═══ DATASET RECORDS ═══

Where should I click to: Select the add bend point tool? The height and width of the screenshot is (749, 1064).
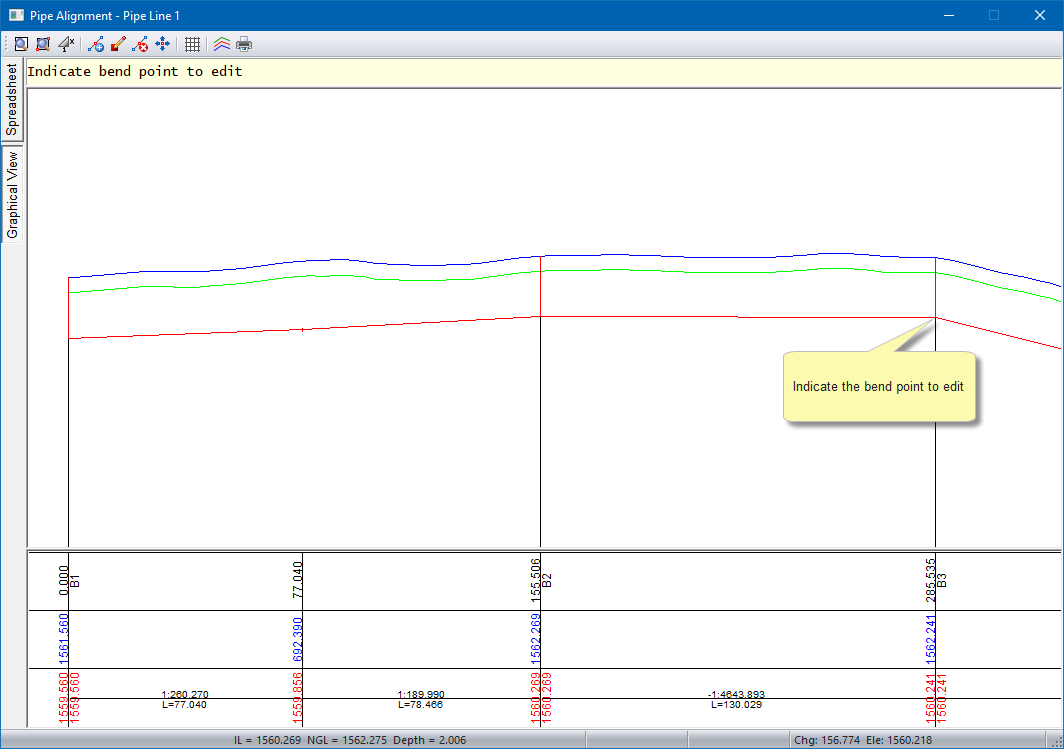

═══
═══ DATASET RECORDS ═══

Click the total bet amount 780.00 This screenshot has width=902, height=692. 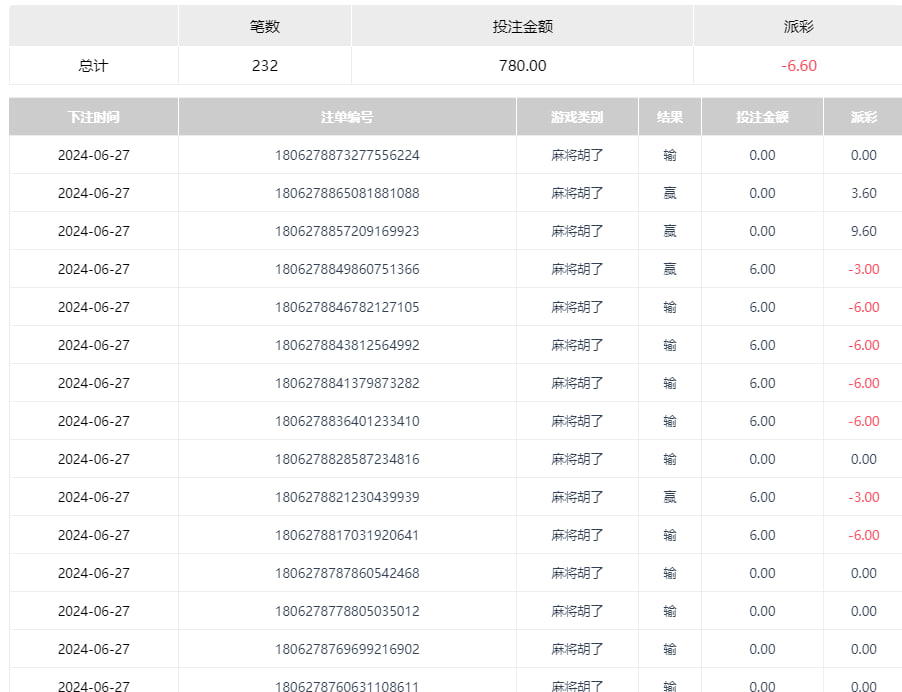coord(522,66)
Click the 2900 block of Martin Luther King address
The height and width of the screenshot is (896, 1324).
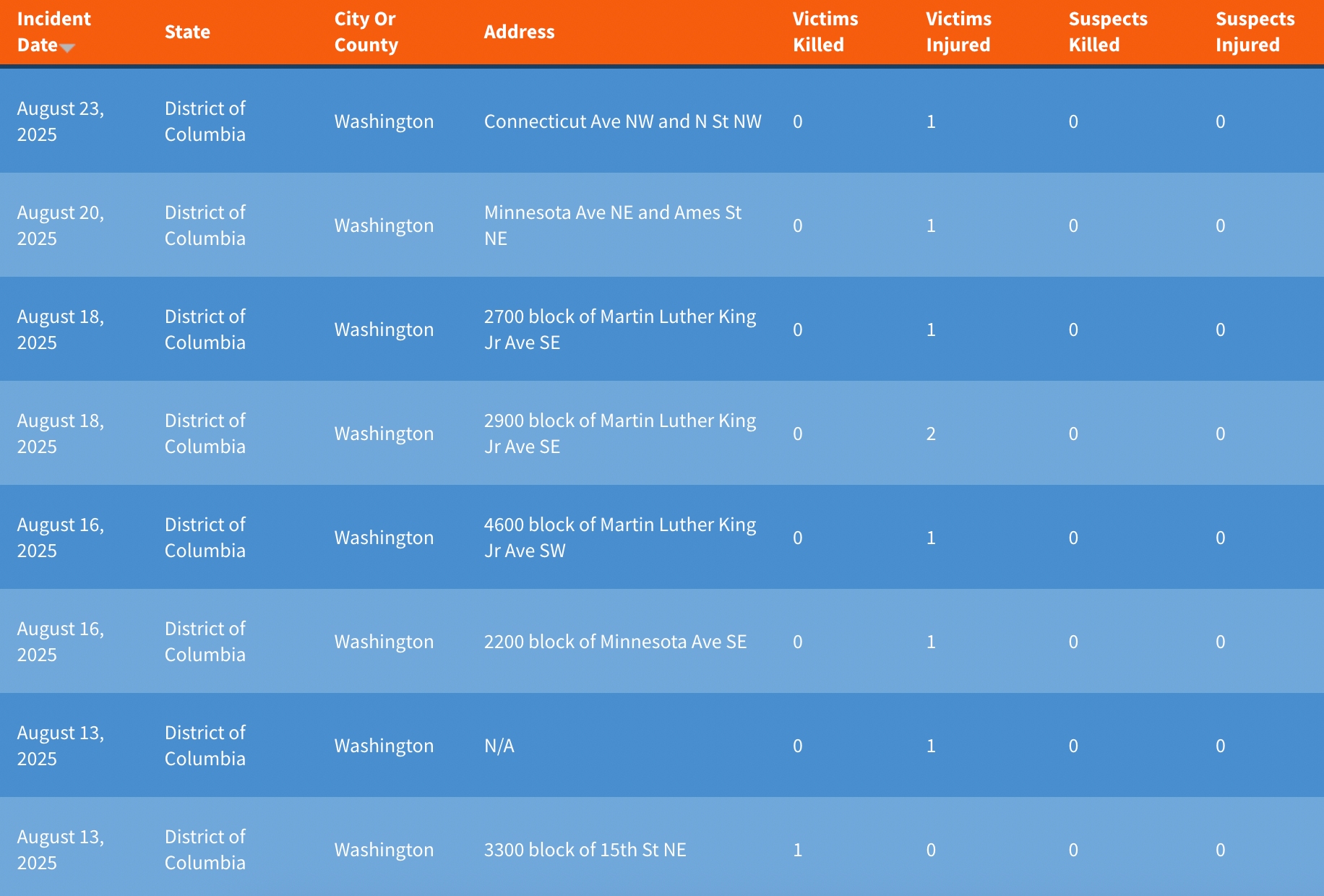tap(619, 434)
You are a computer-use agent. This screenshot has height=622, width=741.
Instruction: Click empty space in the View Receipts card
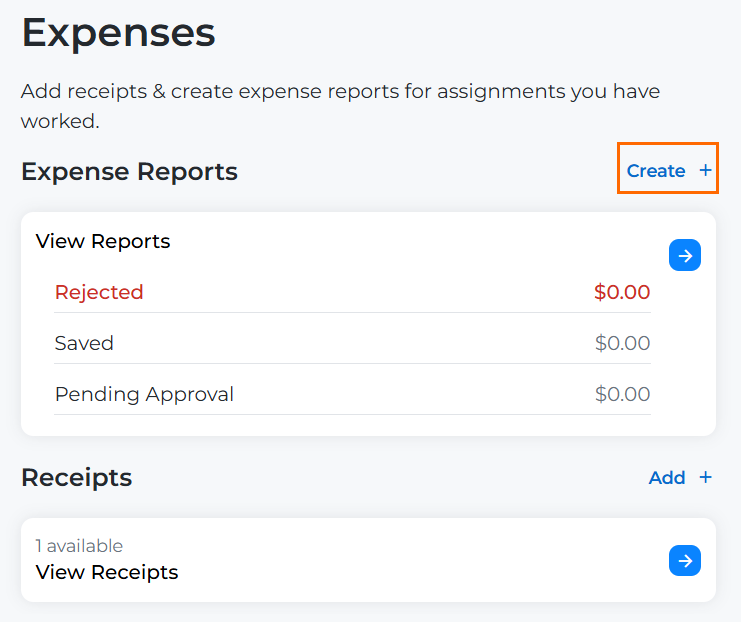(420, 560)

═══
═══ DATASET RECORDS ═══

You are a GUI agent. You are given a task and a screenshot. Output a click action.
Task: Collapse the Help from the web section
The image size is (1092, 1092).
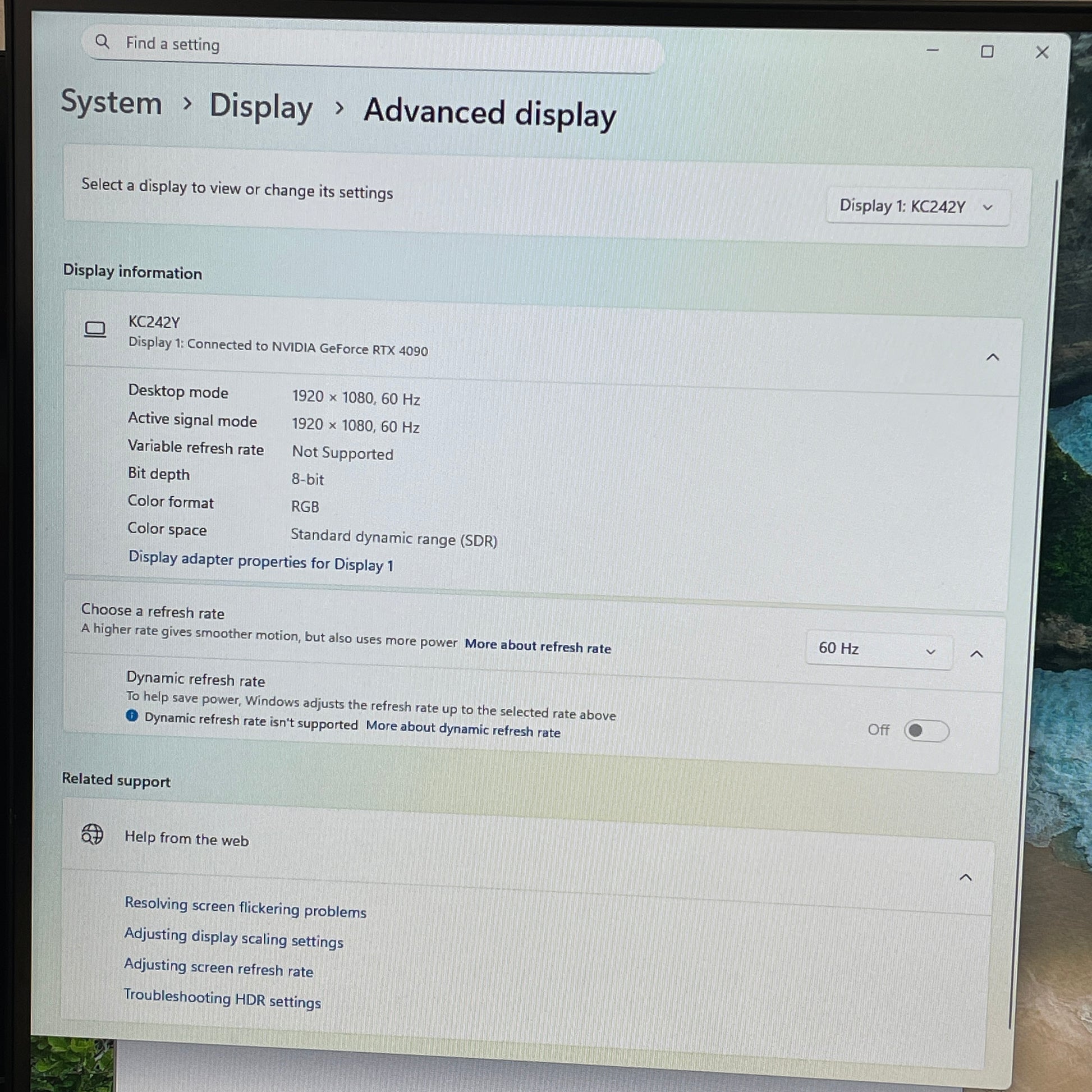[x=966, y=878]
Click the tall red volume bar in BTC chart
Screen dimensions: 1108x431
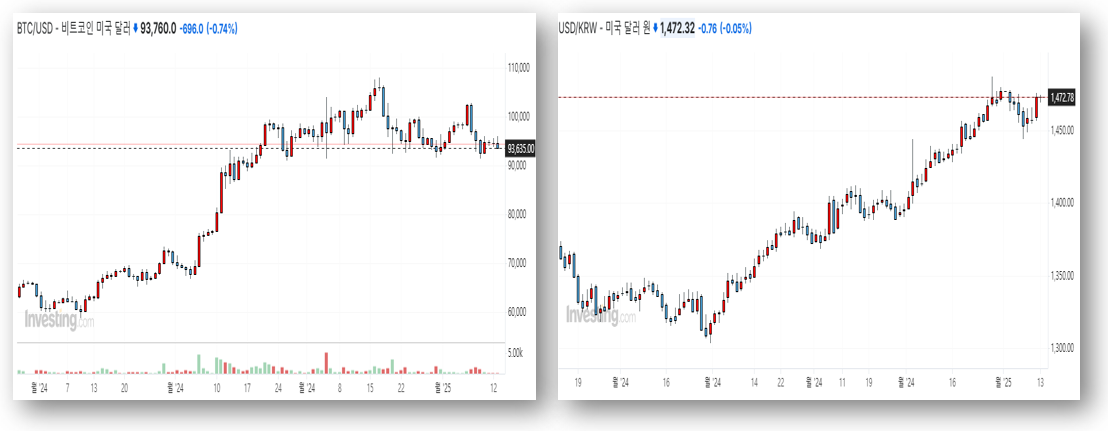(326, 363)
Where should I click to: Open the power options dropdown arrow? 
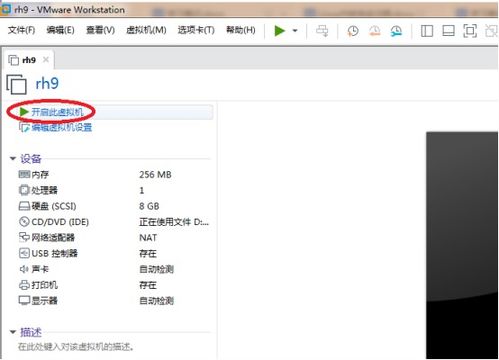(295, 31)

═══

## REQUEST
Format the data as a JSON list of strings, one string per line with blank lines left out, starting with the line containing "You are a GUI" and going on through the line containing "[x=966, y=878]". Leave the pictures out of the list.

## WRITTEN SOLUTION
[
  "You are a GUI agent. You are given a task and a screenshot. Output a click action.",
  "Task: Collapse the Help from the web section",
  "The image size is (1092, 1092).",
  "[x=966, y=878]"
]